Maya 要求团队在创建 routine 时先回答第一个问题:什么时候触发。文档同步可以每周一上午十点跑一次;发版时也可以在 release branch 与文档之间做 diff;工程师合并带有 need docs 标签的 PR 时,也能让 GitHub 事件启动 Claude Code。把这套思路放到产品团队,触发器可以是每周 backlog review,可以是高优先级 issue 创建,可以是用户反馈进入 Slack 频道,也可以是一次部署完成后的健康检查。好 workflow 的第一步,往往在于定义“哪件事发生时,AI 应该开始工作”。 触发器越具体,越容易把任务边界收紧:一条 issue 打开、一个 label 合并、一次 release cut、一次 CD pipeline post,这些事件都比“帮我看看最近有什么要做”更适合交给 agent。Maya 现场还创建了一个 GitHub issue trigger:只要文档 repo 里有新 issue 打开,Claude 就拿着 issue 里的上下文启动调查。这个用法很适合需求池:当客户反馈被打上某个标签,routine 先读相关 issue、历史 PR 和当前文档,给 PM 一份可追溯的初步判断。

“第一项决定,是你的 routine 应该在什么时候触发。”

上下文决定 agent 能做到哪一步

第二个问题是上下文。Sarah 的文档 routine 需要同时读 Claude Code 源码 repo 和文档 repo,才能知道哪些功能已经改了,哪些页面需要跟着改。Maya 还提到另一种情况:如果希望 Claude 沿用 Anthropic 对外营销材料里的语言,就可以接 Google Drive;如果 PR 创建后要提醒人,就接 Slack。PM 做需求分拣时也是同一套逻辑:GitHub issues、Slack 用户反馈、已有 roadmaps、客户访谈纪要、数据看板,缺哪一块,Claude 的判断就会卡在哪一块。Claude 拥有的上下文,就是它能成功的上限。 很多团队觉得 AI 判断不稳定,Maya 这一段给了一个更工程化的解释:问题可能不在模型态度,而在流程没有把必要信息接进来。缺少源码,它无法判断功能变化;缺少文档 repo,它开不了 PR;缺少 Slack 或邮件,它无法把结果送到人手里。PM 在设计 agent 工作流时,也要像写需求一样列清楚输入源、权限、输出位置和通知对象。比如一次用户反馈归类,需要反馈原文、账号信息、历史工单、相关功能代码和当前 roadmap 同时在场。

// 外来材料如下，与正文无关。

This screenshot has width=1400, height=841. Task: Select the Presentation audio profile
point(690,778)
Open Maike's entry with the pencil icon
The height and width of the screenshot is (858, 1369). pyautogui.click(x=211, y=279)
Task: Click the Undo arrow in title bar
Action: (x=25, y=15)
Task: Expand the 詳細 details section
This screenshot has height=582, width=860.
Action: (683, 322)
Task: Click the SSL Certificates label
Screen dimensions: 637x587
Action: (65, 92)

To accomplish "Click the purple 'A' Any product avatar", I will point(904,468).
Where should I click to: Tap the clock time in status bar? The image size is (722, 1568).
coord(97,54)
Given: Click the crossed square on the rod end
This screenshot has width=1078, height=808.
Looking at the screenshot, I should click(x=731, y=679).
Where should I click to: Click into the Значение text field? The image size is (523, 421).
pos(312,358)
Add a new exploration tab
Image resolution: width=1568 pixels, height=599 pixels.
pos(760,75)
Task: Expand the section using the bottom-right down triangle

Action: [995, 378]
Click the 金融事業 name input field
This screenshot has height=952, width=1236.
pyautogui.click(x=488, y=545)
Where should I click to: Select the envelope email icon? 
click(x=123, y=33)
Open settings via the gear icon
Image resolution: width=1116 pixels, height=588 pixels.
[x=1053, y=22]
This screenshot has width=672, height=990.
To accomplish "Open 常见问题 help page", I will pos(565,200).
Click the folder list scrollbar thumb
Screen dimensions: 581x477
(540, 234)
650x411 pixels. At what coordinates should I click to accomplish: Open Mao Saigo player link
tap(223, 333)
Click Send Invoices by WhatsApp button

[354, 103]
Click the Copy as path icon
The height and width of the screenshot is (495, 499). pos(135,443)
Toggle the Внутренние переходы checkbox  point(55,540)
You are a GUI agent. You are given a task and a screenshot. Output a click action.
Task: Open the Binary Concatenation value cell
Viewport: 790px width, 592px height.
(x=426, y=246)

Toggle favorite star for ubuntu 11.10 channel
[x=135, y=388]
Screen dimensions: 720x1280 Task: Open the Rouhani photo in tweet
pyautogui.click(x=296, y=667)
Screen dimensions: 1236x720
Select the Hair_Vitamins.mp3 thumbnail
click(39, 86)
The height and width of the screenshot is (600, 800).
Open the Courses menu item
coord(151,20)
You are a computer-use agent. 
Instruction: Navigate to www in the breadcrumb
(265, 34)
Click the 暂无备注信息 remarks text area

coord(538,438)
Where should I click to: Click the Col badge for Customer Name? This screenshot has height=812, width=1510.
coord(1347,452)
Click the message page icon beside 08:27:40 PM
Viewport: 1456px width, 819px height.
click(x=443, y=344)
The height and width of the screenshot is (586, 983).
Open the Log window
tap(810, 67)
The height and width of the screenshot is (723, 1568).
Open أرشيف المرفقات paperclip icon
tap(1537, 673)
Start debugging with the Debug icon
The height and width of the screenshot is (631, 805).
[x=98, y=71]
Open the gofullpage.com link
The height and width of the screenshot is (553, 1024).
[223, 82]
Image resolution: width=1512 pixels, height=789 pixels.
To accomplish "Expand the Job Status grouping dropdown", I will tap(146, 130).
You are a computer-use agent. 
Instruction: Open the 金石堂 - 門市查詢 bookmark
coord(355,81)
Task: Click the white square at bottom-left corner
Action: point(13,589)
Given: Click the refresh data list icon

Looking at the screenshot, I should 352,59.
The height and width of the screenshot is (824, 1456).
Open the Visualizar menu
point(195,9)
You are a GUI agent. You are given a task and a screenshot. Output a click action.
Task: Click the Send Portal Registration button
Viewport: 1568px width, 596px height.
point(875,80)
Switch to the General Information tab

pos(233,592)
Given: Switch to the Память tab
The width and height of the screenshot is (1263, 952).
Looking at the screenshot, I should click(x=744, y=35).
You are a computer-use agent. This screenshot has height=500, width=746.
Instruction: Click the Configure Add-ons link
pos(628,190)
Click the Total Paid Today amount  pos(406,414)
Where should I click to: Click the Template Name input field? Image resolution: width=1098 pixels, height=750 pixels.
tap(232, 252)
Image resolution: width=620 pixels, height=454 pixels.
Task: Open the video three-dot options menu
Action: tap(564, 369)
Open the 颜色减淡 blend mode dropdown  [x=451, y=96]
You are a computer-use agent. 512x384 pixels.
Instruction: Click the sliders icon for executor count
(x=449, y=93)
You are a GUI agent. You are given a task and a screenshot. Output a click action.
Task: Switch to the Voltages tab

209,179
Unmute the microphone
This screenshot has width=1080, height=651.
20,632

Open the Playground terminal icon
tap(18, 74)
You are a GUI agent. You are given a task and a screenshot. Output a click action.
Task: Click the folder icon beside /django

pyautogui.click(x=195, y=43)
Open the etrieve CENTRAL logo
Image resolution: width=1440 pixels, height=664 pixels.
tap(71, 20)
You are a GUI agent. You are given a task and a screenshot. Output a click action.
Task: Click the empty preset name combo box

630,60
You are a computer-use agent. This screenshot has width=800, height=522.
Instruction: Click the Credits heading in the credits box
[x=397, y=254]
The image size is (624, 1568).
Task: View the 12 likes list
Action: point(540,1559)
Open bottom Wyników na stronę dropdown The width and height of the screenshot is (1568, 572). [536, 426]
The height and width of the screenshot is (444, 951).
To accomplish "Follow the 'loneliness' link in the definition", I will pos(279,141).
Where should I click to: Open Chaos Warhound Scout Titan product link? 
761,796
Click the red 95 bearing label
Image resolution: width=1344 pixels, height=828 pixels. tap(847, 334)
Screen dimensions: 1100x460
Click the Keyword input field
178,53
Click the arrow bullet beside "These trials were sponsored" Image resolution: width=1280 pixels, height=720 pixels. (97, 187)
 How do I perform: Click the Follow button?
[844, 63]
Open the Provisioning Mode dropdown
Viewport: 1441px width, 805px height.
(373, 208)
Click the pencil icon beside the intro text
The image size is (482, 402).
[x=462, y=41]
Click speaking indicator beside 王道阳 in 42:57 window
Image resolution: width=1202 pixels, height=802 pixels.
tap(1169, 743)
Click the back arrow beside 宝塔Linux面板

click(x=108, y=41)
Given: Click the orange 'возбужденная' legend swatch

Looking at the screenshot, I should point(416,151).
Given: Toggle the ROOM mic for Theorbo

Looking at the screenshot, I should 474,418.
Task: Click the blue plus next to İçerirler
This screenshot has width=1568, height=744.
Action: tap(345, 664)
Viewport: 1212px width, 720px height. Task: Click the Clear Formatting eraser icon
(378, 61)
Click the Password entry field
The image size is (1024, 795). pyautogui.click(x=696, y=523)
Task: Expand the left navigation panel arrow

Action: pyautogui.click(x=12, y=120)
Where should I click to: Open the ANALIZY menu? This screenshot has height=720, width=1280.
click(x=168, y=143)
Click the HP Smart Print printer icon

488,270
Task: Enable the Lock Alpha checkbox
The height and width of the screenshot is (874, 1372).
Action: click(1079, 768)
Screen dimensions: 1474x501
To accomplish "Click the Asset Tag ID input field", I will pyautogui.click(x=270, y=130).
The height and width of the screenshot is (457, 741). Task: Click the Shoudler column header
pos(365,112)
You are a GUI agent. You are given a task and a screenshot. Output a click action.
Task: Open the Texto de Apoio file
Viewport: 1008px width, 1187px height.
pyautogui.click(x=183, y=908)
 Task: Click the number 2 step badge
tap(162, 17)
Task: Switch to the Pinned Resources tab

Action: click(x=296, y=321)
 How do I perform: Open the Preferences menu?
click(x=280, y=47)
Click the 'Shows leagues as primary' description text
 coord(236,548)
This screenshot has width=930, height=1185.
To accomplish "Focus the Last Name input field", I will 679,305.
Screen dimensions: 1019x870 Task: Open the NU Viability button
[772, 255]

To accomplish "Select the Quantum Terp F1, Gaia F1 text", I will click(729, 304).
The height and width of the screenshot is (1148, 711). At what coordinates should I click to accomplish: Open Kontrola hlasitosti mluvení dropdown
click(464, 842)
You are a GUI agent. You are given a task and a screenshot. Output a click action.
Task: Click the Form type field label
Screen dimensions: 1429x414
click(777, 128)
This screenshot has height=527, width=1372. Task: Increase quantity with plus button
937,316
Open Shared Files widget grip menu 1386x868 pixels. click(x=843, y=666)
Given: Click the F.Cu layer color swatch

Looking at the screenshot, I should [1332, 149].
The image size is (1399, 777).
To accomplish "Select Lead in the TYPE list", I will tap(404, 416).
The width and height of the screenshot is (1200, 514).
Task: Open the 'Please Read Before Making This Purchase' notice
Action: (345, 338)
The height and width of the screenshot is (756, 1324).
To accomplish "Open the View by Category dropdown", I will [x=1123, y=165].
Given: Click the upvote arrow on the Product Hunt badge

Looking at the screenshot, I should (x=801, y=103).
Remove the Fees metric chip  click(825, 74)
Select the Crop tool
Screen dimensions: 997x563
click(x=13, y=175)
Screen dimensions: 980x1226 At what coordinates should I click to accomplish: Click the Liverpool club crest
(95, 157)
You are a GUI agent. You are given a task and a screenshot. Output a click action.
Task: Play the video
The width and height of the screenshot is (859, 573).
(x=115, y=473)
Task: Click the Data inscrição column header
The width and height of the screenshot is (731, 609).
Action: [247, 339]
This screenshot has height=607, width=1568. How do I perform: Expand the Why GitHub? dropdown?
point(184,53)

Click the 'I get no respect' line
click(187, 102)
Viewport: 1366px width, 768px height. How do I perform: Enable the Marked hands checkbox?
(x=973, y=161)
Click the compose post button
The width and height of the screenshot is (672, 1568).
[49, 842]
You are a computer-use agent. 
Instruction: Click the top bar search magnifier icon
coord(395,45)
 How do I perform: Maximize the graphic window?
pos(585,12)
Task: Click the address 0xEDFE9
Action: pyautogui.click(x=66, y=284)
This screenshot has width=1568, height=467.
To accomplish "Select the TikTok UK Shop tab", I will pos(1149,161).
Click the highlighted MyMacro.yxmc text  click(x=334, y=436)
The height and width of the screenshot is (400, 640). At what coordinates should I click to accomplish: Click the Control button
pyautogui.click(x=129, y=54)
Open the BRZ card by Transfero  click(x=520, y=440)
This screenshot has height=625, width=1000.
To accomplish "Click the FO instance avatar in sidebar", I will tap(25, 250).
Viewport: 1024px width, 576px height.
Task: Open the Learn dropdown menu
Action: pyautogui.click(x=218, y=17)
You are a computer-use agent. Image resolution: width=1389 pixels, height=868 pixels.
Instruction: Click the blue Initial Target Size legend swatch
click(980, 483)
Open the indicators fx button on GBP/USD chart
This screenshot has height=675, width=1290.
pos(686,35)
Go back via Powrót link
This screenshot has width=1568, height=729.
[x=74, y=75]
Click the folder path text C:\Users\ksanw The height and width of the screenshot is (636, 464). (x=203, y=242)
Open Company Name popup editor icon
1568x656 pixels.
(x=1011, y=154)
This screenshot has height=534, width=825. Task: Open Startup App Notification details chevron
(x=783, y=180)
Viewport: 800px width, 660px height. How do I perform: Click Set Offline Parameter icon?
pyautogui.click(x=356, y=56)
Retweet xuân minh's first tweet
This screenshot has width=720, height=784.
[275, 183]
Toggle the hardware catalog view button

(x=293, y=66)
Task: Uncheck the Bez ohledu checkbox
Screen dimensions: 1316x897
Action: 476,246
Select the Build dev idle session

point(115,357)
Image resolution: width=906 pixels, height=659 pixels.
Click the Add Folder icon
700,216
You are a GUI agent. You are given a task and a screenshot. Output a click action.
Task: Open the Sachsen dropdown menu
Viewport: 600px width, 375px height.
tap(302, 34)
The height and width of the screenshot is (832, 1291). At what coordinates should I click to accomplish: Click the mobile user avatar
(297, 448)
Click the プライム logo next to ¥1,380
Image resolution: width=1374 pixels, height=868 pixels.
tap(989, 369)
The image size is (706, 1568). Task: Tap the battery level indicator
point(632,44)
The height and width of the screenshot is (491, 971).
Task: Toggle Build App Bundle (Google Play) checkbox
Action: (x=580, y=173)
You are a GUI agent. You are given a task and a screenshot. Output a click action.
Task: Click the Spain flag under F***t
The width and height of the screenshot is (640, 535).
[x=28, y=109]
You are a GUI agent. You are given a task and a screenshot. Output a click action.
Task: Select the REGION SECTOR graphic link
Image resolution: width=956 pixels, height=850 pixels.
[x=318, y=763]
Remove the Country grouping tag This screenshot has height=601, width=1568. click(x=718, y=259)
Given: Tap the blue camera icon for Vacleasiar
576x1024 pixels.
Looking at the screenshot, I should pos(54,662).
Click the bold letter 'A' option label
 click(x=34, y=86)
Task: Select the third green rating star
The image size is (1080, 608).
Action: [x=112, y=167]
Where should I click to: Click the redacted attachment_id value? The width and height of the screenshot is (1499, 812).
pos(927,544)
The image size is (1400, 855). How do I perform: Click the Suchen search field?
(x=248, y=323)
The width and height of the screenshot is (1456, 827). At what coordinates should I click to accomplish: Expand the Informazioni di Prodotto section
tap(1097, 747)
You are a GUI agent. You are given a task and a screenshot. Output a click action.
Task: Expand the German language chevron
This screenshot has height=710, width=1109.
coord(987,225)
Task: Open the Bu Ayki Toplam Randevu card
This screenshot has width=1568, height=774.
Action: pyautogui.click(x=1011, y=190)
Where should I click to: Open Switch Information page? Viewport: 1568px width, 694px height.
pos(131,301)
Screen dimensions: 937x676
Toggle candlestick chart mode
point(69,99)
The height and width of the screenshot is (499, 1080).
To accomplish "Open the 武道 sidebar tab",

“无论 Claude 拥有什么上下文,那就是 Claude 能成功的上限。”

可转向,才敢让 agent 多跑几步

第三个问题是 steerability,也就是如何让 Claude 保持诚实。Maya 提到两种做法。第一种是 agent-on-agent review:一个 routine 创建文档 PR,另一个 routine 在 PR 创建后做 reviewer,先留下评论,再交给人看。第二种是人在中途进入会话,像使用终端里的 Claude Code 一样查看当前分析,提出问题,把方向推回正确轨道。她现场演示了一个 GitHub issue 触发的文档 routine:issue 一创建,新 run 被拾取,issue 内容自动进入初始上下文。Maya 发现自己已经有另一个 PR 处理了同样问题,就直接让 Claude 停止会话。这个细节很重要:主动式 agent 的成熟形态并不要求人消失。更健康的形态是人能看到它为什么启动、读了什么、准备做什么,并且能在它开错路时立刻叫停。Anthropic 在文档场景里还会渲染 Claude 修改过的页面,确认输出符合预期;这一步把“相信模型”变成了“检查结果”。产品团队也可以照着做:让一个 routine 起草变更,让另一个 routine 按验收标准挑问题,人最后只看差异和证据。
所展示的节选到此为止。